30 Nisan 2019 Salı

1 MAYIS, BAHARI GETİRECEK..



1 Mayıs emek günü, İşçi bayramı. Bir günlük. Tüm dünyada böyle. Serbest. Bir tek şu garip memlekette yasaklı. Dünyadaki karnaval havasının aksine şu memleketin sembol meydanları daima işçilere kapalı. Özellikle de Taksim. Her zaman işçilerin önüne kolluk güçleri seti ve demir barikatlar. Nedensizce...

Gerçekte, 1 Mayıs İşçi Bayramı'nın bu cendereye sokulması memleketin nasıl yönetildiği ile doğru orantılı. Gayri meşruluk…

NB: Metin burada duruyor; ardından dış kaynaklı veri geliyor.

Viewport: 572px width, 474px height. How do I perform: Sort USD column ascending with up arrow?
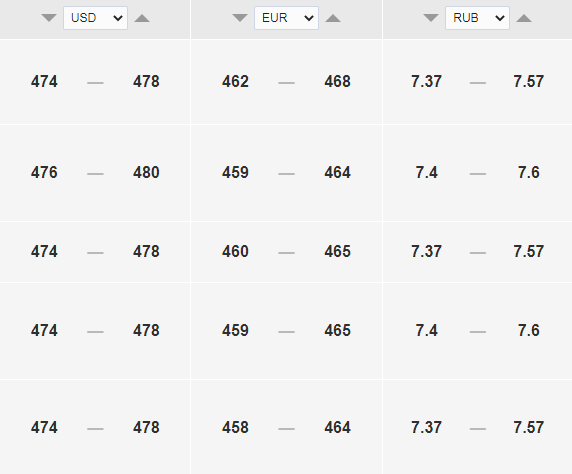(142, 18)
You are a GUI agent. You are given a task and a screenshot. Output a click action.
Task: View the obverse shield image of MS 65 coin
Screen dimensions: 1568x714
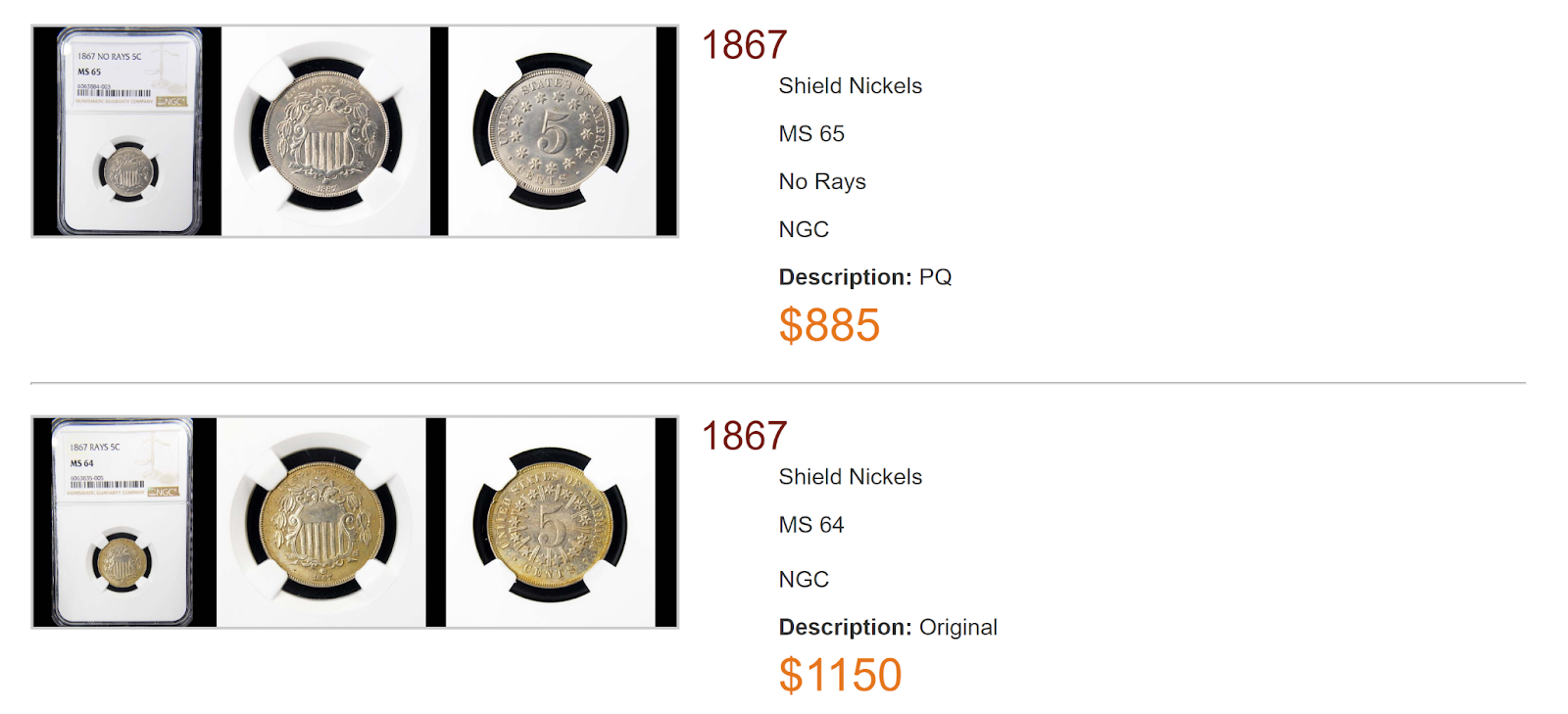click(325, 131)
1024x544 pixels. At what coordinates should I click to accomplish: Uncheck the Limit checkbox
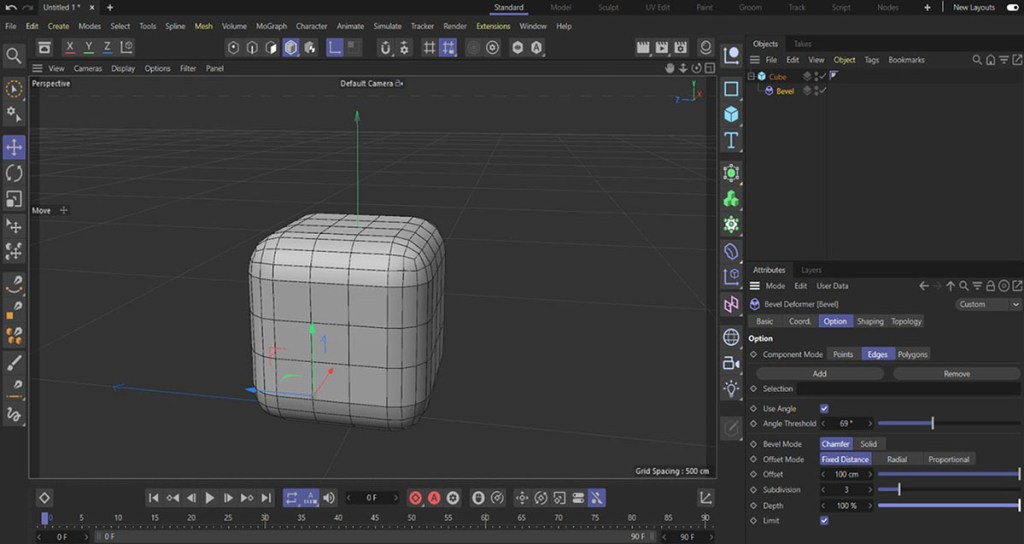(x=824, y=520)
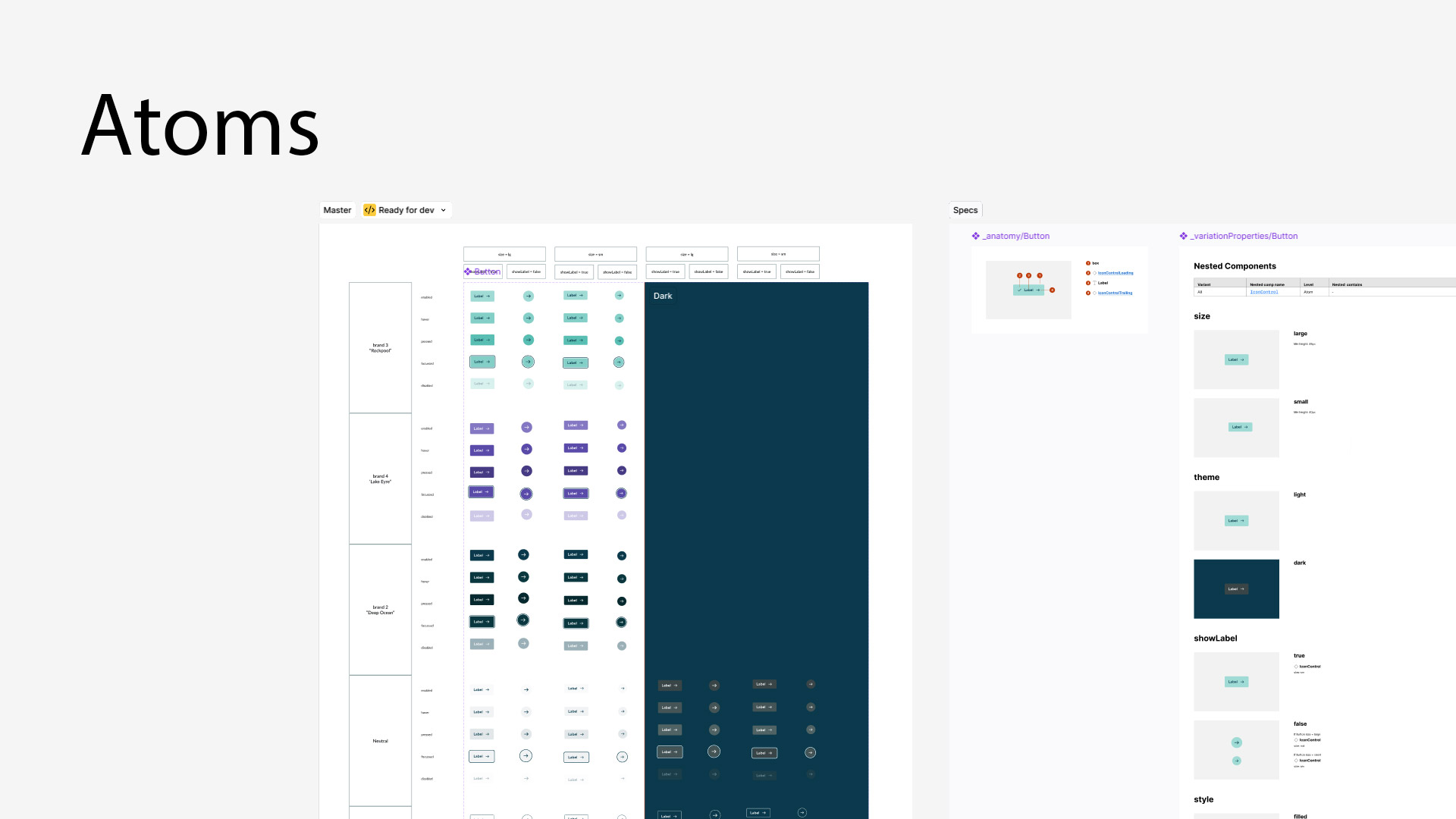This screenshot has height=819, width=1456.
Task: Click the Dark section label
Action: point(663,296)
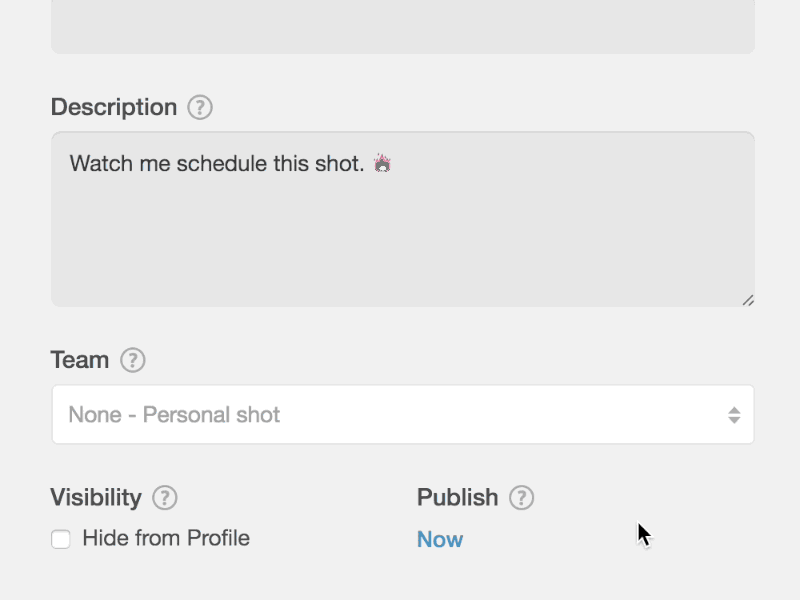Image resolution: width=800 pixels, height=600 pixels.
Task: Click the Team question mark icon
Action: (134, 360)
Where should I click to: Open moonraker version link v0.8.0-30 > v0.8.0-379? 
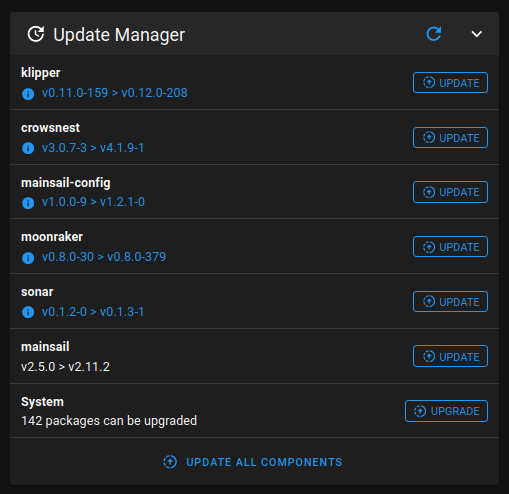(104, 257)
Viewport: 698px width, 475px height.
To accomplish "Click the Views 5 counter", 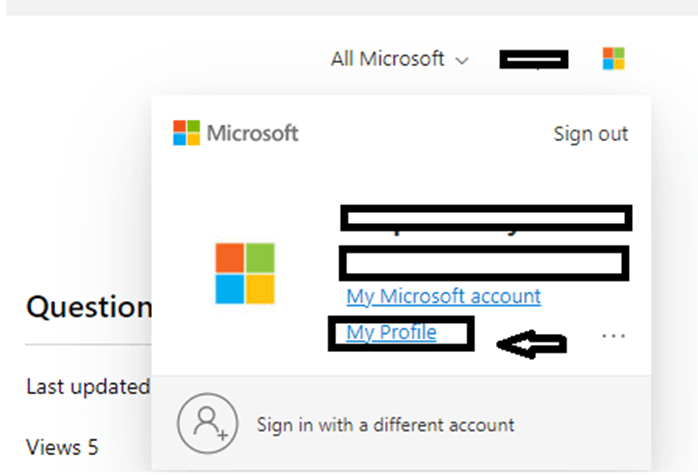I will pyautogui.click(x=62, y=447).
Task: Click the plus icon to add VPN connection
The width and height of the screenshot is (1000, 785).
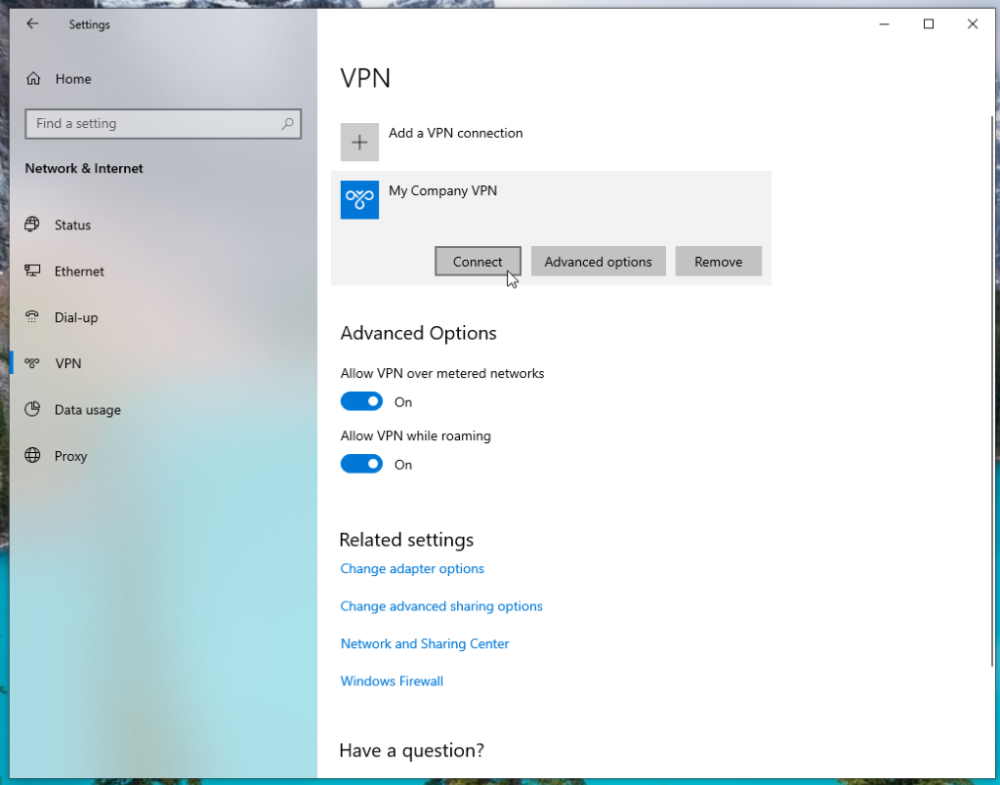Action: (359, 141)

Yüzyıl başlarında yıkılan büyük imparatorluklardan bu güne, faşist diktatörlüklerden her tip yasakçı cumhuriyetlere kadar başta 1 Mayıs, hep yasak. Hak aranmasına ve halkların demokrasi arayışlarına anında sert tedbir. On yıllarca baskı zulüm. İşkence. Ciddi hak gaspları ile toplumun cehalet ve şiddet, faşizm ve dinsel temelde yönetimi. İşte asıl onun için 1 Mayıs yasak.

Özellikle geri kalmış, geri bıraktırılmış ülkelerde 1 Mayıs hepten suçlu. Hele toplum, yönetim erkinin önüne geçtiyse veya toplumun kolay güdülenmesini erteleyen güçler belirdiyse fatura hemen 1 Mayısa. O yüzden on yıllarca sembol meydanlar yasaklı. 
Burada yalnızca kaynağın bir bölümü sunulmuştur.